To do
Format every line of the items below as a numbered list, skipping any blank lines. Leave the pictures out of your answer.

Word and element pointing entries

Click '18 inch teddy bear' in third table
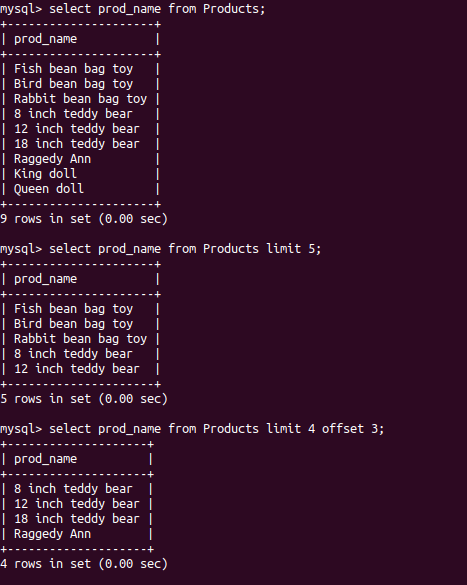Screen dimensions: 467x585 click(77, 519)
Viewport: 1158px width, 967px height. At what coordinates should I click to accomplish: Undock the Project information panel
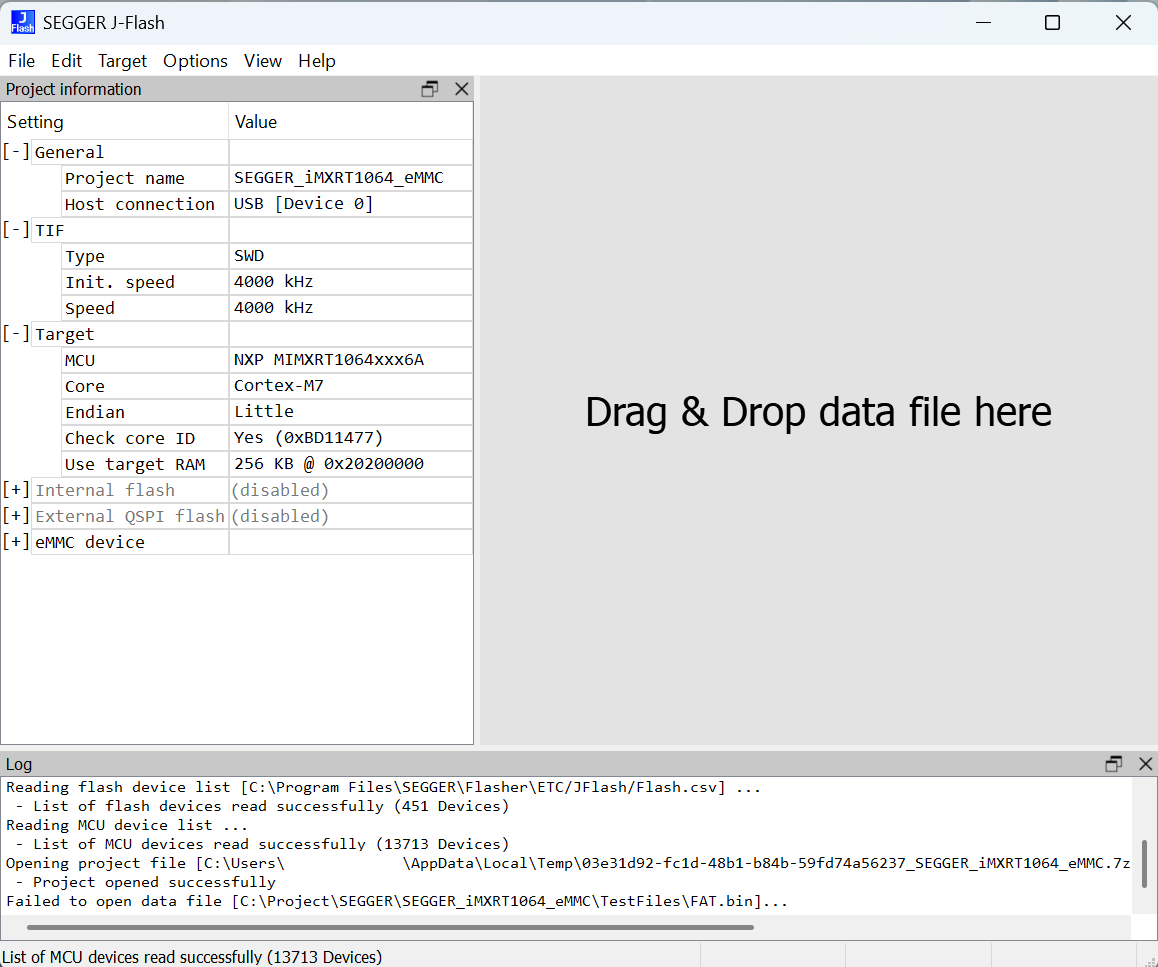430,89
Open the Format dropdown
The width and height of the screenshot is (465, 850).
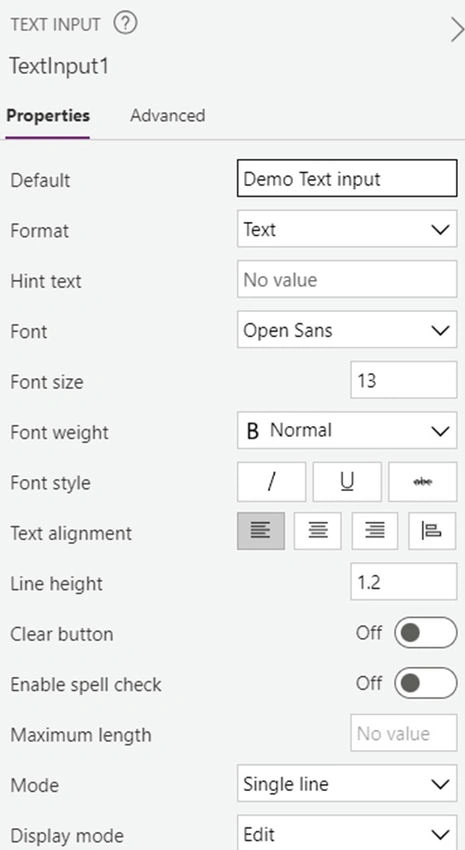pyautogui.click(x=347, y=229)
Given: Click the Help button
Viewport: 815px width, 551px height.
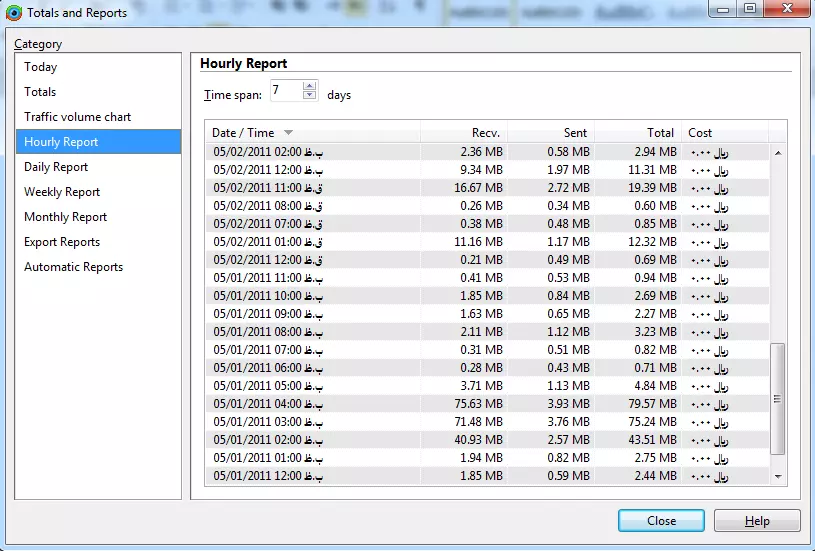Looking at the screenshot, I should tap(757, 521).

Final result
1. Click '18 inch teddy bear' in third table
2. Screen dimensions: 467x585 click(77, 519)
3. Viewport: 1158px width, 967px height. At what coordinates should I click to accomplish: Undock the Project information panel
4. 430,89
5. Open the Format dropdown
6. The width and height of the screenshot is (465, 850).
7. pyautogui.click(x=347, y=229)
8. Given: Click the Help button
9. Viewport: 815px width, 551px height.
10. Looking at the screenshot, I should tap(757, 521).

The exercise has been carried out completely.